-- SUPPLIED DATA follows --

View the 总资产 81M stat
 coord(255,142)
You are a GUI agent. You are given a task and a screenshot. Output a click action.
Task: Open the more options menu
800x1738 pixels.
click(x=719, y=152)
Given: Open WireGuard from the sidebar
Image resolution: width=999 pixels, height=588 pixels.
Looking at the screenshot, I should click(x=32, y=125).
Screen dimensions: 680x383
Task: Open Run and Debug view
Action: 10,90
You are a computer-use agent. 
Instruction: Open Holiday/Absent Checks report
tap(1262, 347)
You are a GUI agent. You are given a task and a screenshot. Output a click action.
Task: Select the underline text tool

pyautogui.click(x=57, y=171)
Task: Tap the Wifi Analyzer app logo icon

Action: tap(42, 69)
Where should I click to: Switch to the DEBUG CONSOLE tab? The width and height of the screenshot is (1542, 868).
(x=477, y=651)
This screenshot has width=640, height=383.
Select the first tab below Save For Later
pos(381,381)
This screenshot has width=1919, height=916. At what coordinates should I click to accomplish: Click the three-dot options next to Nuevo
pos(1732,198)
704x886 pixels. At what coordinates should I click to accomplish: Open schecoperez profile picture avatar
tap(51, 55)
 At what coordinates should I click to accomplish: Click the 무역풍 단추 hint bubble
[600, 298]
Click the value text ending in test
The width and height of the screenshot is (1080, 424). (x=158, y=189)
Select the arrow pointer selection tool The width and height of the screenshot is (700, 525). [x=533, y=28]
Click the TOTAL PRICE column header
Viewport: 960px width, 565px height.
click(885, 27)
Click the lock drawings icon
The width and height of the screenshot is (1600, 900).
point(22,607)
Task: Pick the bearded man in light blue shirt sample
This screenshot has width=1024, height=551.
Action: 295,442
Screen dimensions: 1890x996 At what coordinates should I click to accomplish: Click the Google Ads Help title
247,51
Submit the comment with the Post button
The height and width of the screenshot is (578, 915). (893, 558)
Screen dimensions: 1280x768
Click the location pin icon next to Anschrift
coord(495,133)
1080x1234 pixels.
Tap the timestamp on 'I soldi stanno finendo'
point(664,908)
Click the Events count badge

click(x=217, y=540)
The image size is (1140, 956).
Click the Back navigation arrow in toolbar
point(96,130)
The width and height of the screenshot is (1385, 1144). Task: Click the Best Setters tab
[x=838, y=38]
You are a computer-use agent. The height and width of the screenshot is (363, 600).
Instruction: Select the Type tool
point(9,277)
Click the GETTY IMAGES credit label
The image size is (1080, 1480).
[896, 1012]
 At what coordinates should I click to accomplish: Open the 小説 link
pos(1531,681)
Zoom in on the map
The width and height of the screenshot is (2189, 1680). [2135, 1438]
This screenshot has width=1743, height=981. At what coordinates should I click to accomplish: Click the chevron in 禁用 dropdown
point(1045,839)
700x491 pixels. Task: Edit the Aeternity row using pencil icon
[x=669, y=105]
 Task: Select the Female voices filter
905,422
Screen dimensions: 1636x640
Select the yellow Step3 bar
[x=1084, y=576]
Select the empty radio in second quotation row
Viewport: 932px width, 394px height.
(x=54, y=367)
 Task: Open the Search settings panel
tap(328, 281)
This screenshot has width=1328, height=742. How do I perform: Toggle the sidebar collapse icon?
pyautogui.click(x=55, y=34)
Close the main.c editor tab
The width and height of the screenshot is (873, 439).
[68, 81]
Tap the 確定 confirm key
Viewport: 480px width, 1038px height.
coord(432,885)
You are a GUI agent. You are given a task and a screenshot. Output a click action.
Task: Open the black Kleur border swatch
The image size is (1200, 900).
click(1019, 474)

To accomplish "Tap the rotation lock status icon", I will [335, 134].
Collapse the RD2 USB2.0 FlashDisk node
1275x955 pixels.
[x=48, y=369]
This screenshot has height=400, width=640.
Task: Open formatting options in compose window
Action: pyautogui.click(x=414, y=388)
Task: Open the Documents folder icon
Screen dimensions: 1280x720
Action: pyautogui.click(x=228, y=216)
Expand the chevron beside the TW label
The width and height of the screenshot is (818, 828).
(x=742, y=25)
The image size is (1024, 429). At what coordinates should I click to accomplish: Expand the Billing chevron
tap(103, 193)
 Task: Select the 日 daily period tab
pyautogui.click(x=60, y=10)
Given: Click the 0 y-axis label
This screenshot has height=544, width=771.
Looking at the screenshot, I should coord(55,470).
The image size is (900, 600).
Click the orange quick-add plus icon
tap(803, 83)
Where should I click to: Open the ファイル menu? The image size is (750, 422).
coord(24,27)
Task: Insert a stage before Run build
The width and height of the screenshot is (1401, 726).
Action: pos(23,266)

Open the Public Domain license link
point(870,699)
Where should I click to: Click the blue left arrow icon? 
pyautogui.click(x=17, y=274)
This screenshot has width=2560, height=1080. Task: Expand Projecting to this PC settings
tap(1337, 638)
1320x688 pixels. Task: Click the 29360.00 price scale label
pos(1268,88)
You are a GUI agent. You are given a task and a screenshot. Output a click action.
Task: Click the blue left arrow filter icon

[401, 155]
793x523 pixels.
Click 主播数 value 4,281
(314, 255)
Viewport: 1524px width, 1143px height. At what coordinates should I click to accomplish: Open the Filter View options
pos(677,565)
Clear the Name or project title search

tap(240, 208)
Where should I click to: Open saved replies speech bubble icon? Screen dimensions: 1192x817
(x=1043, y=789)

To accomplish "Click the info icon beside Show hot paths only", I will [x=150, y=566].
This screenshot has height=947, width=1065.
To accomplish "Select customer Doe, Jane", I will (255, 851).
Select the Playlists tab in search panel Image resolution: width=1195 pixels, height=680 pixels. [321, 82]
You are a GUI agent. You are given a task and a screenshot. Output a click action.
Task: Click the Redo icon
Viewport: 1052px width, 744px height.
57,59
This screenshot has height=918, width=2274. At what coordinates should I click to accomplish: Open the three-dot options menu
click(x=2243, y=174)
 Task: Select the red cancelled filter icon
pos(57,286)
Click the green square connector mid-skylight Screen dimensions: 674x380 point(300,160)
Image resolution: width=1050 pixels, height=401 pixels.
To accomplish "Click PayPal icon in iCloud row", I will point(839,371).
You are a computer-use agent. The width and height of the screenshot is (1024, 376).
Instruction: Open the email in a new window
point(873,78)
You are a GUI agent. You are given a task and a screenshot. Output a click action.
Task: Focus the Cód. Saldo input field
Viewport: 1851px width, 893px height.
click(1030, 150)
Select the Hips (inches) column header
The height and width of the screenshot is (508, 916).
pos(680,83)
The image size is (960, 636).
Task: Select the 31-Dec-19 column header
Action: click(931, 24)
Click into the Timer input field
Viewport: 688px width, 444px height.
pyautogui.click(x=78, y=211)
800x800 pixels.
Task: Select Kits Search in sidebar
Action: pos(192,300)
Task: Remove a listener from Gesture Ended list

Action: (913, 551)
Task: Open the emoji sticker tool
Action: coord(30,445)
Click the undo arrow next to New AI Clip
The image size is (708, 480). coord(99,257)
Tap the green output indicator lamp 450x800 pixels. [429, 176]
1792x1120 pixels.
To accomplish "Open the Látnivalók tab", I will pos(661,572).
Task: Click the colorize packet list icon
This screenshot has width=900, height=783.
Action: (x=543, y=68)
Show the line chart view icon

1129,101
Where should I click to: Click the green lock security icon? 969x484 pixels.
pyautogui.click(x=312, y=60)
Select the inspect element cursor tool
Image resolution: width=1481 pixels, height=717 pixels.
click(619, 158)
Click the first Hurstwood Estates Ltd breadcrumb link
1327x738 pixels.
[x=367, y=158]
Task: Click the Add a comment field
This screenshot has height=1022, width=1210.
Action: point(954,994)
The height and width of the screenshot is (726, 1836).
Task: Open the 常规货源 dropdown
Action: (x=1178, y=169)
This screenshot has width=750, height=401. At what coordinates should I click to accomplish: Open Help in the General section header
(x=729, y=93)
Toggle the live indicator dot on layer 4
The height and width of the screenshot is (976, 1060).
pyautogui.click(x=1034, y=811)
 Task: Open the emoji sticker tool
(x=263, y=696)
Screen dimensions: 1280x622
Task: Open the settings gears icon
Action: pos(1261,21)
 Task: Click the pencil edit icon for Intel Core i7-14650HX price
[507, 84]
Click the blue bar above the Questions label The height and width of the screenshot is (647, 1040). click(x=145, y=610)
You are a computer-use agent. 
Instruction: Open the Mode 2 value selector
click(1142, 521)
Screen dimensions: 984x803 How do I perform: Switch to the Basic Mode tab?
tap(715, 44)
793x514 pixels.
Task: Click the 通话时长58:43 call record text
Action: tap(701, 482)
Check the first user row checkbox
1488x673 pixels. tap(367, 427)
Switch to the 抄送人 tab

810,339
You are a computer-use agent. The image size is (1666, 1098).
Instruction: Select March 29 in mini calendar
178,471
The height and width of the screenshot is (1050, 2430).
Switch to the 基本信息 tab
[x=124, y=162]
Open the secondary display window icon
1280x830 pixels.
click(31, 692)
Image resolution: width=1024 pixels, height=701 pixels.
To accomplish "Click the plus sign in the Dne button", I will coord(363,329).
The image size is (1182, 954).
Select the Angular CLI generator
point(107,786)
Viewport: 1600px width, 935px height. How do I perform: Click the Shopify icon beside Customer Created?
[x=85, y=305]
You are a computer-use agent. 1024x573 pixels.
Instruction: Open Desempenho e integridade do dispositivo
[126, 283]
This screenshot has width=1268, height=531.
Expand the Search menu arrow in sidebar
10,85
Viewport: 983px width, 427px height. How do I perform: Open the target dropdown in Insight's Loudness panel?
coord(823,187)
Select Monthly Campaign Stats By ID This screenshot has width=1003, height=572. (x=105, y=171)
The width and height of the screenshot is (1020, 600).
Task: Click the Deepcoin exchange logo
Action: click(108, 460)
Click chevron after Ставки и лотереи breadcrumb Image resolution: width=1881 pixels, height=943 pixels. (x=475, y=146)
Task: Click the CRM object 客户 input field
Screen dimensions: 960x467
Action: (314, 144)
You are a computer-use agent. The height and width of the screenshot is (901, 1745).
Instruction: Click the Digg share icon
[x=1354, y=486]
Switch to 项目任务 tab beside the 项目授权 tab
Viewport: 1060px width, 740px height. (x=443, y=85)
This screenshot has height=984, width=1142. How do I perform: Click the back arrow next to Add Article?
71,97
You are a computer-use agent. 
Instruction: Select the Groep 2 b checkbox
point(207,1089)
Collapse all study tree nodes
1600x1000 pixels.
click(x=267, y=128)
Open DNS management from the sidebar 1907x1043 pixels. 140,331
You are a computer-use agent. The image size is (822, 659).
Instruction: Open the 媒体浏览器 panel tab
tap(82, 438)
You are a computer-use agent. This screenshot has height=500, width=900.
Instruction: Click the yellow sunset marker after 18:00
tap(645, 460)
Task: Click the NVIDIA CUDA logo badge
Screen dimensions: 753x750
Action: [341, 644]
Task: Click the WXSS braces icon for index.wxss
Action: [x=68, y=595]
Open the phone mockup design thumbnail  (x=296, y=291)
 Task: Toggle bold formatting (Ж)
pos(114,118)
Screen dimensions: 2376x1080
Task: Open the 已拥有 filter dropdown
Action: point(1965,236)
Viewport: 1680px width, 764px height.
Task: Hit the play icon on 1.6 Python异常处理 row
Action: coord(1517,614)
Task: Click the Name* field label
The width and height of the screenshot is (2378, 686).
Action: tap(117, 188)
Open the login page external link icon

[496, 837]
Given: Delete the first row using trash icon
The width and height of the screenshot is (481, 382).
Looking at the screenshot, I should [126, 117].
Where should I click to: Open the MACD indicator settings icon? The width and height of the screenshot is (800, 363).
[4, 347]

-- SUPPLIED DATA concluded --

**WHAT TO WORK ON:**
Write out exactly the lines above from the line with "Task: Click the Redo icon" through the line with "Click the green square", both of them included, and leave out all other lines.

**SOLUTION TO THE EXERCISE:**
Task: Click the Redo icon
Viewport: 1052px width, 744px height.
57,59
This screenshot has height=918, width=2274. At what coordinates should I click to accomplish: Open the three-dot options menu
click(x=2243, y=174)
 Task: Select the red cancelled filter icon
pos(57,286)
Click the green square connector mid-skylight Screen dimensions: 674x380 point(300,160)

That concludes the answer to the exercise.